По аналогии с вышесказанным, для графа де Габалиса (р. 30) вода становится «чудесным магнитом»[338] для завлечения нимф. Очищенная вода нимфеизируется. И имеется в виду здесь то, что по самой своей субстанции воде приличествует быть материальным местом свиданий нимф. Вот как, «без церемоний, без варварских заклинаний», «без демонов и без богомерзких искусств», говорит аббат Виллар, одной лишь «физикою чистоты» мудрец становится безраздельным властелином стихийных духов. Чтобы повелевать духами, достаточно сделаться умелым дистиллятором. Познав секреты «разделения стихий стихиями», можно восстановить узы родства между духами бестелесными и духами материальными. Употребление фламандского слова «газ»[339], образованного от немецкого Geist, «дух», является определяющим признаком материалистической мысли, в этой точке и завершающей свое метафорическое шествие: этимологический дуплет тут основывается на плеоназме. Вместо того чтобы сказать, что дух есть дух материальный, или, проще, что во французском языке понятия «дух» и «спирт»[340] обозначаются одним словом, при разборе интуитивных озарений графа де Габалиса нужно сформулировать следующее: стихийный дух сам стал стихией.[341] Так переходят от прилагательного к существительному, от качеств к субстанции[342]. И наоборот, если вот так безраздельно подчиниться материальному воображению, то материя, пригрезившаяся в аспекте ее стихийной мощи, могущества ее элементов, возвысится и станет сознанием и волей.
V
Одной из характерных разновидностей грез об очищении, навеваемых чистой водой, является греза о возрождении, внушаемая водою свежей, – и ее нам следует рассмотреть попристальнее. В воду погружаются, чтобы возродиться, омолодившись. В «Висячих садах» Стефан Георге[343] слушает волну, которая шепчет: «Погрузись в меня, чтобы восстать из меня». Подразумевается: чтобы восстать душою. Источник молодости – весьма сложная метафора и сама по себе уже заслуживает подробного исследования. Оставив без внимания в этой метафоре все, что относится к сфере психоанализа, мы ограничимся замечаниями довольно частного характера, которые покажут, каким образом свежесть, ярко выраженное телесное ощущение, превращается в метафору, настолько удаленную от своей физической основы, что дело доходит даже до таких словосочетаний, как «свежий пейзаж», «проникнутая свежестью картина», «страница поэзии, исполненная свежести».

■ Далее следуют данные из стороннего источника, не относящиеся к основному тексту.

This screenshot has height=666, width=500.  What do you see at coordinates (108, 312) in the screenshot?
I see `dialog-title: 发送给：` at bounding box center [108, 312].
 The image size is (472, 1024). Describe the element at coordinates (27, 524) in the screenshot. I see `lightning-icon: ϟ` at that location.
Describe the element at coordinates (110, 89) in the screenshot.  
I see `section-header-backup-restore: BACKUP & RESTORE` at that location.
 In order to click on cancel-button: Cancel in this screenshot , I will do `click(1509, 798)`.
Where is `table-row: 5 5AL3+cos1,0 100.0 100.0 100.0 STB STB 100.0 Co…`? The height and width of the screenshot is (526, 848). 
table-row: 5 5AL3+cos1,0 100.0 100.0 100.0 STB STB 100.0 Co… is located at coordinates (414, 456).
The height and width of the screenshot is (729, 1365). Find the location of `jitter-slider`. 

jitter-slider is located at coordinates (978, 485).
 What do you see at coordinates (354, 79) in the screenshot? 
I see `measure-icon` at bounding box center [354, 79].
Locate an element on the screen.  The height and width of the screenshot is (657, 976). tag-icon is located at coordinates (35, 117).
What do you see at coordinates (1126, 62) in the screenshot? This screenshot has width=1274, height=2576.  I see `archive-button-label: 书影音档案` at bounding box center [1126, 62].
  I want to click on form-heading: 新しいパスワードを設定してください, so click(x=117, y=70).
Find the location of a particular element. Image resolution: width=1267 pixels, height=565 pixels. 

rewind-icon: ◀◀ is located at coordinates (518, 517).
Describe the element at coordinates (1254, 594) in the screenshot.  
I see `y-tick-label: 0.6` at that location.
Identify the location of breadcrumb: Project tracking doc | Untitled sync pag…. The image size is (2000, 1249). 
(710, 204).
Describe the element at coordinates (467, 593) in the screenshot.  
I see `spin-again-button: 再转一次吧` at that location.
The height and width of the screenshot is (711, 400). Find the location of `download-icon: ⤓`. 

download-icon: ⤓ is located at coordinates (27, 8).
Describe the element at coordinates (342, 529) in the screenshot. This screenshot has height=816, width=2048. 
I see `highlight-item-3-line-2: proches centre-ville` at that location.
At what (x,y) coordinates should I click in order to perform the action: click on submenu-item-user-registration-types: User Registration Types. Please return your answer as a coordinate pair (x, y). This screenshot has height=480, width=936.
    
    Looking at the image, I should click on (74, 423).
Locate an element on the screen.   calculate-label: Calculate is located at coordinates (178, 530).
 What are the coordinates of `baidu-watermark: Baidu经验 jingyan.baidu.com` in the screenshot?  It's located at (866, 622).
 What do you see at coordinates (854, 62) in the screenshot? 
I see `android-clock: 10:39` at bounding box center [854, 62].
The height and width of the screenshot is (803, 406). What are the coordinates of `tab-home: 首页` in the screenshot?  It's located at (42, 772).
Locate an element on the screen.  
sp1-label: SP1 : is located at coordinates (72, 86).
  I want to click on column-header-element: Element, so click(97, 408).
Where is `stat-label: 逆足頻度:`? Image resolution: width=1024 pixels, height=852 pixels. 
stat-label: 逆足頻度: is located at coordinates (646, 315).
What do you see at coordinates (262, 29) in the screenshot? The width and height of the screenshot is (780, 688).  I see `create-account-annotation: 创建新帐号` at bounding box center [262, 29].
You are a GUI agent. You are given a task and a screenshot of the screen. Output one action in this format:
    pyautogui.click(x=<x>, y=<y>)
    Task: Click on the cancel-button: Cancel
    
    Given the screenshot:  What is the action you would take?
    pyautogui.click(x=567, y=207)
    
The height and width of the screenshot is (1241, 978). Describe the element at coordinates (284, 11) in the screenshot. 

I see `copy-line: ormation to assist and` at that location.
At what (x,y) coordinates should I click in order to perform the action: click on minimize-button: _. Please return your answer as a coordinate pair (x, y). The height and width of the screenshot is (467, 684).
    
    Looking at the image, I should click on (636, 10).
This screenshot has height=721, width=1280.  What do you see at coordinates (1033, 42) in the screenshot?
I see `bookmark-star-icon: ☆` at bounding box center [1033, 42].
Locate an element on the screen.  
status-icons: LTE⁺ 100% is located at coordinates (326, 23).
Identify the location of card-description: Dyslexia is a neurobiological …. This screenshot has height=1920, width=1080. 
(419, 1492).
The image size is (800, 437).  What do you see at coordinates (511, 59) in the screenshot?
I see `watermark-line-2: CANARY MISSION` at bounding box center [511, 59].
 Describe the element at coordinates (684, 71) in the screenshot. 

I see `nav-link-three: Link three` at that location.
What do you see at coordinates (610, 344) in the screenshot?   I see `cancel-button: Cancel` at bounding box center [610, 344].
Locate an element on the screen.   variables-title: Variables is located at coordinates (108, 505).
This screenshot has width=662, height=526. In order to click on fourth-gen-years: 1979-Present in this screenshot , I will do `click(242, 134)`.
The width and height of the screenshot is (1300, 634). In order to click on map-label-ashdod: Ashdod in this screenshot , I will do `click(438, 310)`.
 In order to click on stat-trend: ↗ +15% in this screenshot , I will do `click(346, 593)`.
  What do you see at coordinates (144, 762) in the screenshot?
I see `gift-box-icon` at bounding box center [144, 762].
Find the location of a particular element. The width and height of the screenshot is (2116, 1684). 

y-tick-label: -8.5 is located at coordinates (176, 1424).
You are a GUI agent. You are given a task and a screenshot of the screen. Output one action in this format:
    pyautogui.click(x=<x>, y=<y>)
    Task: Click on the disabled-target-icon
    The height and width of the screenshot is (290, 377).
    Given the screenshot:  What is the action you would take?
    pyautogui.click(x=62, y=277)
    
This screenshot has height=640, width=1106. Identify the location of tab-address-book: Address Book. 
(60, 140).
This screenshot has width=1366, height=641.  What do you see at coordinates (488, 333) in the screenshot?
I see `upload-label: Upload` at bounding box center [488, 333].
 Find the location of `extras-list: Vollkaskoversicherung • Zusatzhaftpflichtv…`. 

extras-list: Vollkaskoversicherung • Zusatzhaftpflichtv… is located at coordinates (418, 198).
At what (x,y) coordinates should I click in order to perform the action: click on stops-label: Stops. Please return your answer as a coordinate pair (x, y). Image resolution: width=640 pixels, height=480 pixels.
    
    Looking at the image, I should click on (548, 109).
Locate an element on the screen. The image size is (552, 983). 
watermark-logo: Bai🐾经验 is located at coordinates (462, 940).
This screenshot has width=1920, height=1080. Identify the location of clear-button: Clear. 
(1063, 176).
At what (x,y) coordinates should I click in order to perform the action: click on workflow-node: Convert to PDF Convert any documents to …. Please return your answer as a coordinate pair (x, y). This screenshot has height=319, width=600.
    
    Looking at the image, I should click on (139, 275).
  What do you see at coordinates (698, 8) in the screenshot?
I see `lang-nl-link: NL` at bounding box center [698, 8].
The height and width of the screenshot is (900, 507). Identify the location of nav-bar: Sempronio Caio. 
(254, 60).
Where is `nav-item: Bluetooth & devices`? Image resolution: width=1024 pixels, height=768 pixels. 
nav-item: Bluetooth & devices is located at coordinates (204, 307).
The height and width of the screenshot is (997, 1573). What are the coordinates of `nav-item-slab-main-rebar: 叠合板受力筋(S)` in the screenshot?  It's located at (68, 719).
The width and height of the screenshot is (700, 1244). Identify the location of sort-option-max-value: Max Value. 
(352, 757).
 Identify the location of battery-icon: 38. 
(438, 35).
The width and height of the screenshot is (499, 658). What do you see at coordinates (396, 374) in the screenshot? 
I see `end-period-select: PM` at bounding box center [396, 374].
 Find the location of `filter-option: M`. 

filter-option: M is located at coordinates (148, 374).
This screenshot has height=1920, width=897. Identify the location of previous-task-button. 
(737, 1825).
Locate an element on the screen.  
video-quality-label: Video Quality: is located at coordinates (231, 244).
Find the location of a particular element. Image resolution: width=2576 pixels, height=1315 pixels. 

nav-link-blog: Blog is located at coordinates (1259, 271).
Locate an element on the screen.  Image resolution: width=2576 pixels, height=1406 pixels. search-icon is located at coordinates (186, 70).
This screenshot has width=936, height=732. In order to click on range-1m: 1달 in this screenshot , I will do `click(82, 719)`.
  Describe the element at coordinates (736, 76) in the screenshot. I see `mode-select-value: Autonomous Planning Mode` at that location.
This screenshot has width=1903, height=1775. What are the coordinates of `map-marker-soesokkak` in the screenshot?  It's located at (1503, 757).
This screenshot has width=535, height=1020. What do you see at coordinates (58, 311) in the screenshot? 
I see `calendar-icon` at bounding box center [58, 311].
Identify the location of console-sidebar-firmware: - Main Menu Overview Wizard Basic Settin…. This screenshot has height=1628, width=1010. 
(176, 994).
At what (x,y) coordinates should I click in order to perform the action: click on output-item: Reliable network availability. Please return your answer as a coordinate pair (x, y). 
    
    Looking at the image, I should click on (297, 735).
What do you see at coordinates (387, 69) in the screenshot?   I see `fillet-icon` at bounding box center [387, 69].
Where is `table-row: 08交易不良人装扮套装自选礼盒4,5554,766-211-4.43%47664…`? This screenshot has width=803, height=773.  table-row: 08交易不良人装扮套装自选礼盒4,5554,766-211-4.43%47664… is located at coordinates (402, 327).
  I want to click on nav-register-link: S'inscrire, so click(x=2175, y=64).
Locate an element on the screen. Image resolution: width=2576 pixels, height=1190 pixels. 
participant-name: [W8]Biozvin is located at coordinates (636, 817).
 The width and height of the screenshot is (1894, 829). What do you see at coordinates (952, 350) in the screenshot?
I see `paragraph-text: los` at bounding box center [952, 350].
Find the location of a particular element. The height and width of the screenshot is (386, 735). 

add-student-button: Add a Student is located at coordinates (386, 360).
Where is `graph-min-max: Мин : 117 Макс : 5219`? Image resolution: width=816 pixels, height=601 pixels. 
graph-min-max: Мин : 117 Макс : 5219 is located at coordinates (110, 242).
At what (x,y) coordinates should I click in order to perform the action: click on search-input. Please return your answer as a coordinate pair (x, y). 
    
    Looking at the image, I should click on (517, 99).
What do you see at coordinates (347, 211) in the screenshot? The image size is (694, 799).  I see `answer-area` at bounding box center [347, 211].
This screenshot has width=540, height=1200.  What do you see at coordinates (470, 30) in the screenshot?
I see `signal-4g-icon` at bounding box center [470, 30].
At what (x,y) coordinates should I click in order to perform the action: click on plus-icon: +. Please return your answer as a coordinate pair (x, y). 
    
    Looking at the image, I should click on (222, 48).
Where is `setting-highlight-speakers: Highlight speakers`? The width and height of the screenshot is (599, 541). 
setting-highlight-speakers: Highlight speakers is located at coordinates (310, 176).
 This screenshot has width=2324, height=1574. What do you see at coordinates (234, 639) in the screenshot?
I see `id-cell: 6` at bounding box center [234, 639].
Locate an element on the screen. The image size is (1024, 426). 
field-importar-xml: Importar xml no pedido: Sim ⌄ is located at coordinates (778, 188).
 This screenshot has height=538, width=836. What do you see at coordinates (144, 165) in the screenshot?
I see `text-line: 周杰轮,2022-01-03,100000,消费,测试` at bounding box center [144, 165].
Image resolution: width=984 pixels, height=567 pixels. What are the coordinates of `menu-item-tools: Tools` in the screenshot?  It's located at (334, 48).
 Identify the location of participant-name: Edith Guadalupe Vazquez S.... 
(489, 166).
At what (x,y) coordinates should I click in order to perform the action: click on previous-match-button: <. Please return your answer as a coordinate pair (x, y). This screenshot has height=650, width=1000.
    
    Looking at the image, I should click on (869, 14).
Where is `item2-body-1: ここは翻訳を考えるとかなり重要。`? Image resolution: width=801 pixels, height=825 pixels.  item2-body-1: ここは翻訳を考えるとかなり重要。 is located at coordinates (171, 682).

Психология этой метафоры не разработана – ее «протаскивают», когда говорят, например, что между буквальным и переносным смыслом имеется некое соответствие. И в подобных случаях это соответствие является не более чем ассоциацией идей. По существу же, под ним кроется живое единство ощутимых впечатлений. Для того, кому действительно видны все извивы материального воображения, никакого переносного смысла не бывает, все переносные смыслы сохраняют насыщенность тем, что дано в ощущениях, несут в себе материю, данную в ощущениях; и главное здесь – определить конкретный вид этой стойкой и «упорствующей» материи.